DATA LISTING —
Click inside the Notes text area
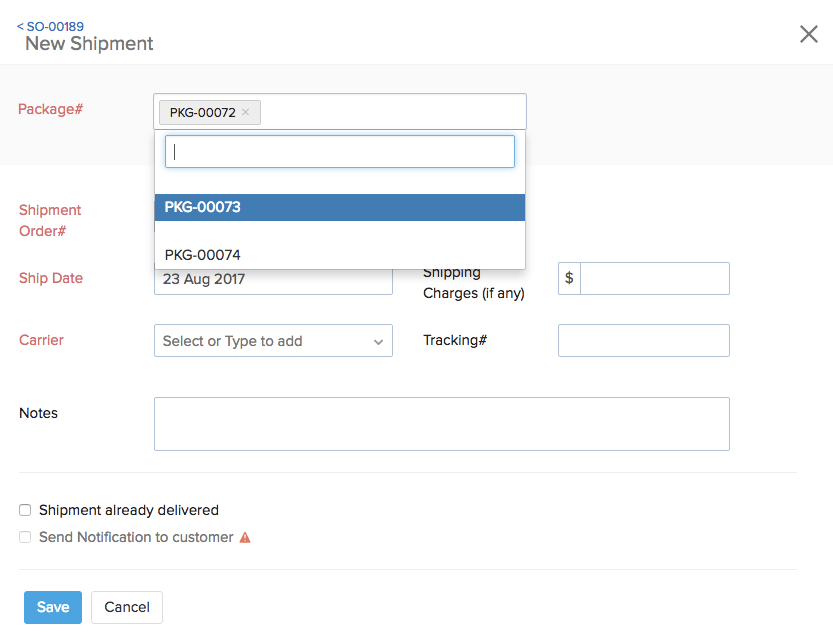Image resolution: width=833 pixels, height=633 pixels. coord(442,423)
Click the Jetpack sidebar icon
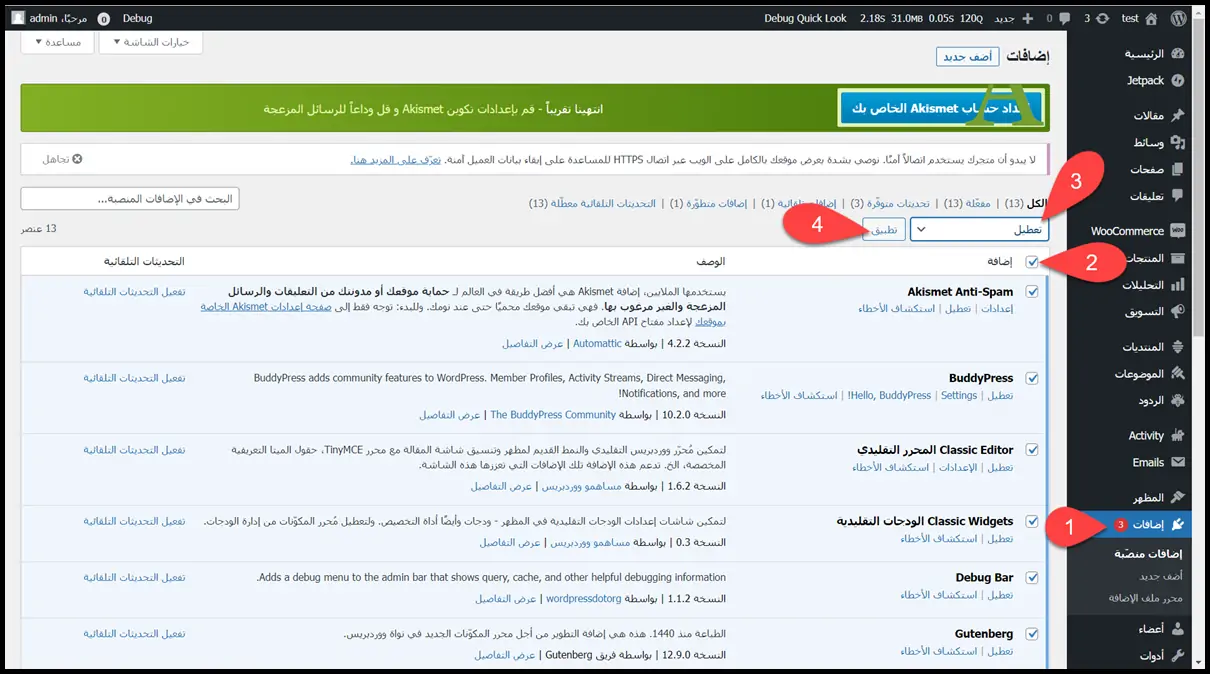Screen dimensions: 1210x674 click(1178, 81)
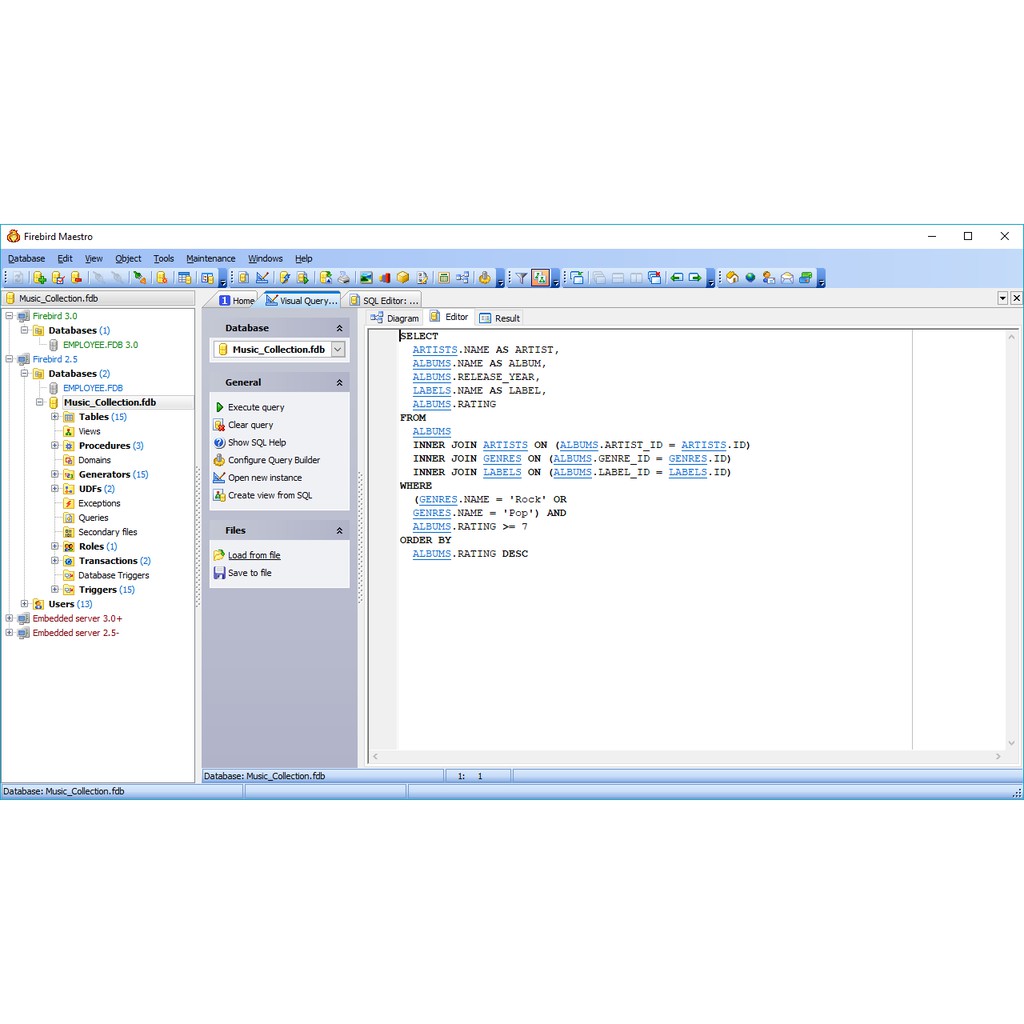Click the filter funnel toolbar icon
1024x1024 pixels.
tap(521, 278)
---
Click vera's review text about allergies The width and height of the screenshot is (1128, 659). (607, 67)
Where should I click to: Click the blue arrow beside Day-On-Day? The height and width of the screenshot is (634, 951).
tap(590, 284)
---
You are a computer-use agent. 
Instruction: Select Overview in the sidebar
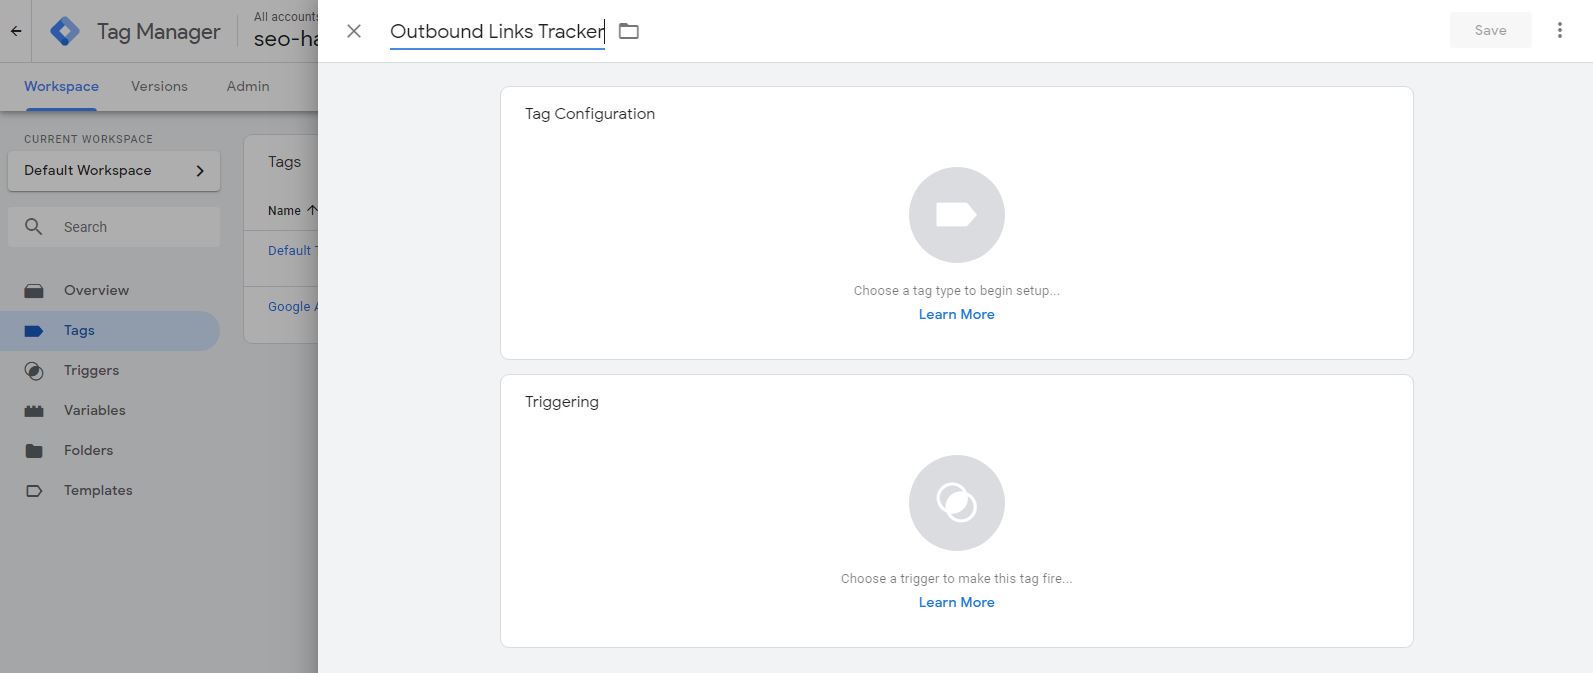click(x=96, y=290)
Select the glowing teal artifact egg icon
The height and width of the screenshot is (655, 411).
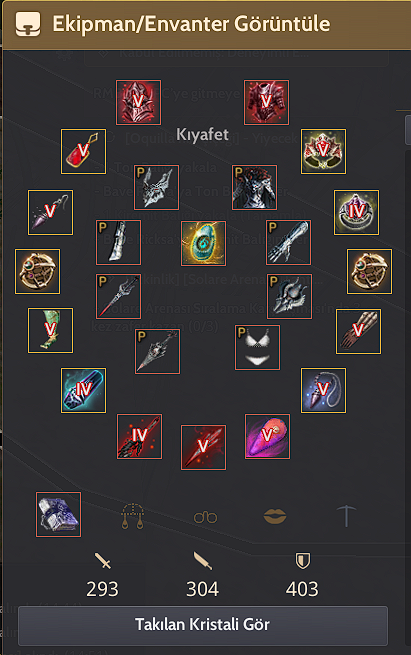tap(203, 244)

EXERCISE BRIEF —
Reproduce verbatim the rows beginning with the line that contains "Click inside the Notes text area" and continuing through the line that contains "tap(521, 278)". Leave the pictures out of your reproduction.

EXPECTED ANSWER —
Click inside the Notes text area
Image resolution: width=833 pixels, height=633 pixels. coord(442,423)
Click the Jetpack sidebar icon
Screen dimensions: 1210x674 click(1178, 81)
Click the filter funnel toolbar icon
1024x1024 pixels.
tap(521, 278)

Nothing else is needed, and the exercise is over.